Visitors to Fort Cornwallis wander between outdoor chambers, enjoying the air conditioning when it is working, and reading educational signboards. Artifacts found in the area are on display in glass cases. Sacks of cinnamon, anise, dried chili peppers, and other spices once traded are open; tourists are invited to touch or even take some samples home for free!
The Seri Rambai Cannon
Cannons of different ages and calibers line Fort Cornwallis' walls, however the most impressive is the Seri Rambai Cannon which faces out to sea in the northwest corner of the fort. Beautifully cast from brass in 1603, the Seri Rambai Cannon was a gift from the Dutch to the Sultan of Johor. The Portuguese took the legendary cannon to Indonesia where it remained for 182 years. In 1880 the cannon was shockingly found in the Straits of Melacca, raised to the surface, and returned to Fort Cornwallis by the British.

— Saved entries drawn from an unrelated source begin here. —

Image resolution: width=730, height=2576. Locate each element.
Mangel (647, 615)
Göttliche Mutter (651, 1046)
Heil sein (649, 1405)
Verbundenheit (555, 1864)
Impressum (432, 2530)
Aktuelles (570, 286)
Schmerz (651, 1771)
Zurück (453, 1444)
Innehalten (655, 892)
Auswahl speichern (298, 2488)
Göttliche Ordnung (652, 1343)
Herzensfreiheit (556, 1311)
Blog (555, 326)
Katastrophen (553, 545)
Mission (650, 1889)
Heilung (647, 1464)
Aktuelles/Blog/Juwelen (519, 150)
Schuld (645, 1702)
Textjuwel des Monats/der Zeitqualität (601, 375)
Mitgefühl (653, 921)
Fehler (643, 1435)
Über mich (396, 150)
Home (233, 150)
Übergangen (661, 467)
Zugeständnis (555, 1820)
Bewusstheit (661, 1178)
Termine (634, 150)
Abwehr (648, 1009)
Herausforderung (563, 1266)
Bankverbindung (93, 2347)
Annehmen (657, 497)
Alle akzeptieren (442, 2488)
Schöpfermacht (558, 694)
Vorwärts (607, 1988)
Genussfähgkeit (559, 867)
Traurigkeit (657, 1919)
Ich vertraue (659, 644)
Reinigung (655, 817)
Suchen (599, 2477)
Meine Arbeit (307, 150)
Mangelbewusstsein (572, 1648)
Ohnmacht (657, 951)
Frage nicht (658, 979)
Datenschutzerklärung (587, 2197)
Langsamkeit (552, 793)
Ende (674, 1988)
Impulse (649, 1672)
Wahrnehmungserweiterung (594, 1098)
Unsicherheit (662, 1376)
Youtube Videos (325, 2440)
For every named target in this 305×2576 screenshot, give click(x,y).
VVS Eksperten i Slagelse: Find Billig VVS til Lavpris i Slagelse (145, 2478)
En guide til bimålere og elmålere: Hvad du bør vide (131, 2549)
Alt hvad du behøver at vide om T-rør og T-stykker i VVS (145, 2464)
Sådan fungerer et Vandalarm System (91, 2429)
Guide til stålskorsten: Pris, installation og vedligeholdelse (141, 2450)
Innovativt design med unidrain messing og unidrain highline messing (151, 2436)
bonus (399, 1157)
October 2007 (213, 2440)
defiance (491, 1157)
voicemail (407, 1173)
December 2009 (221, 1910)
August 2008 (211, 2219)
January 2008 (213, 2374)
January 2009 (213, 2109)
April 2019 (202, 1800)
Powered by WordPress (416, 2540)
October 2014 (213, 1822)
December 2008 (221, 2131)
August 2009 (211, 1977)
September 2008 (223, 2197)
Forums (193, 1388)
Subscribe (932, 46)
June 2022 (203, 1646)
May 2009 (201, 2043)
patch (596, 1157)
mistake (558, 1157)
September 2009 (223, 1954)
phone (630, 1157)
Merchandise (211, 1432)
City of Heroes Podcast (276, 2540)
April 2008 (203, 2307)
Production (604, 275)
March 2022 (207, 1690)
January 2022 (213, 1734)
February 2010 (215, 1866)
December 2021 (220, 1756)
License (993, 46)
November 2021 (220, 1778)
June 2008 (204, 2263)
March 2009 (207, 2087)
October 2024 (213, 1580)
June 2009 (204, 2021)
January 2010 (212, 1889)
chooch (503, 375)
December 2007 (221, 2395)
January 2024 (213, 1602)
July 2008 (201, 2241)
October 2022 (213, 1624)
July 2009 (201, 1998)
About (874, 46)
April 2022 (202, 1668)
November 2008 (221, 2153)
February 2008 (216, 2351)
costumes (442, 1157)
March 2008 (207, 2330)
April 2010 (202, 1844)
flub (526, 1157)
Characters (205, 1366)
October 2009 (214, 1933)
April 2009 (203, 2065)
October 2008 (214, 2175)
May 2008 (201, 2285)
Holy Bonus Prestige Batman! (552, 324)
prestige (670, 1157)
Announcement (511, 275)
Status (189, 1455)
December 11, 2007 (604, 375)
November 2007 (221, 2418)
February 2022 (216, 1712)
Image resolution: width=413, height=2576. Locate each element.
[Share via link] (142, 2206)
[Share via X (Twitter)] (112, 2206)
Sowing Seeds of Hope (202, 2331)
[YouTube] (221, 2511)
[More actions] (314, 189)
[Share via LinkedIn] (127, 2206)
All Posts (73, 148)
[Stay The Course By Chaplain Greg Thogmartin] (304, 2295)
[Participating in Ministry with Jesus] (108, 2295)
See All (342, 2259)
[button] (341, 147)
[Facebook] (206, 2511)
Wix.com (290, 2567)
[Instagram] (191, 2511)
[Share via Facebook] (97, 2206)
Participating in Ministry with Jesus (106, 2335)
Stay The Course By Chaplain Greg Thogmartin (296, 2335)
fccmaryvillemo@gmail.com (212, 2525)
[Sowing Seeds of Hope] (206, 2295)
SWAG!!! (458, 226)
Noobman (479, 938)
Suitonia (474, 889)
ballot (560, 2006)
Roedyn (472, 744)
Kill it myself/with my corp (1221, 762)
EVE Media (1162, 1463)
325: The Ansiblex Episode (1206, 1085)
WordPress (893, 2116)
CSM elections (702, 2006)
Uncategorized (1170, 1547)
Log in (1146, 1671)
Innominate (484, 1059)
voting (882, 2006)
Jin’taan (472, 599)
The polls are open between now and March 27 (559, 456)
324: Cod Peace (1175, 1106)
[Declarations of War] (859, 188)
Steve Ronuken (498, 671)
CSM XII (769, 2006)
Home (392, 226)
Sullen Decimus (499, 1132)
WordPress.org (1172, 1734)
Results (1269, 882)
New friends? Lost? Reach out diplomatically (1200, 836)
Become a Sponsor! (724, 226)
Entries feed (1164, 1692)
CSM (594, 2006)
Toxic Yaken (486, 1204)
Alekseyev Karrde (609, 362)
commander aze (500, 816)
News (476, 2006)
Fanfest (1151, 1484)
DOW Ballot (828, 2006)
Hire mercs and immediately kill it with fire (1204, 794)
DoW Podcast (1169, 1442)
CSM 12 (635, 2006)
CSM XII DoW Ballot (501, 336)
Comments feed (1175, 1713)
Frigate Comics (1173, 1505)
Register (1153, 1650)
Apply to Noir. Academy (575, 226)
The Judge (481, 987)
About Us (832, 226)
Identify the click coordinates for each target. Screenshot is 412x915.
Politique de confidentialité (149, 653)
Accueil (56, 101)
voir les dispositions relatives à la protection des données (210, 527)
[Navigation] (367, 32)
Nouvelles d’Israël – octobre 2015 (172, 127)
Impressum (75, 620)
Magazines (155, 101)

Local folklore claims that women would place flowers and offerings inside the cannon as a cure for infertility!
Other Sites Near Fort Cornwallis
- The seaside esplanade is a pleasant walking area as is the long lawn leading up to nearby City Hall.
- The Queen Victoria Clock Tower occupies the center of a major roundabout near the fort. The 60-foot-fall clock was constructed in 1897 by a wealthy Chinese businessman to honor Queen Victoria's 60-year reign.
- The Fort Cornwallis Lighthouse - now known as Penang Harbour Lighthouse - stands adjacent to the fort. The lighthouse is the second oldest in Malaysia.
Fort Cornwallis is located along Lebuh Light on the very northeastern tip of Georgetown. City buses #103, #204, and #502 pass by the fort during their circuits. Buses marked with "MPPP" are free and circulate through major stops in Georgetown including Fort Cornwallis.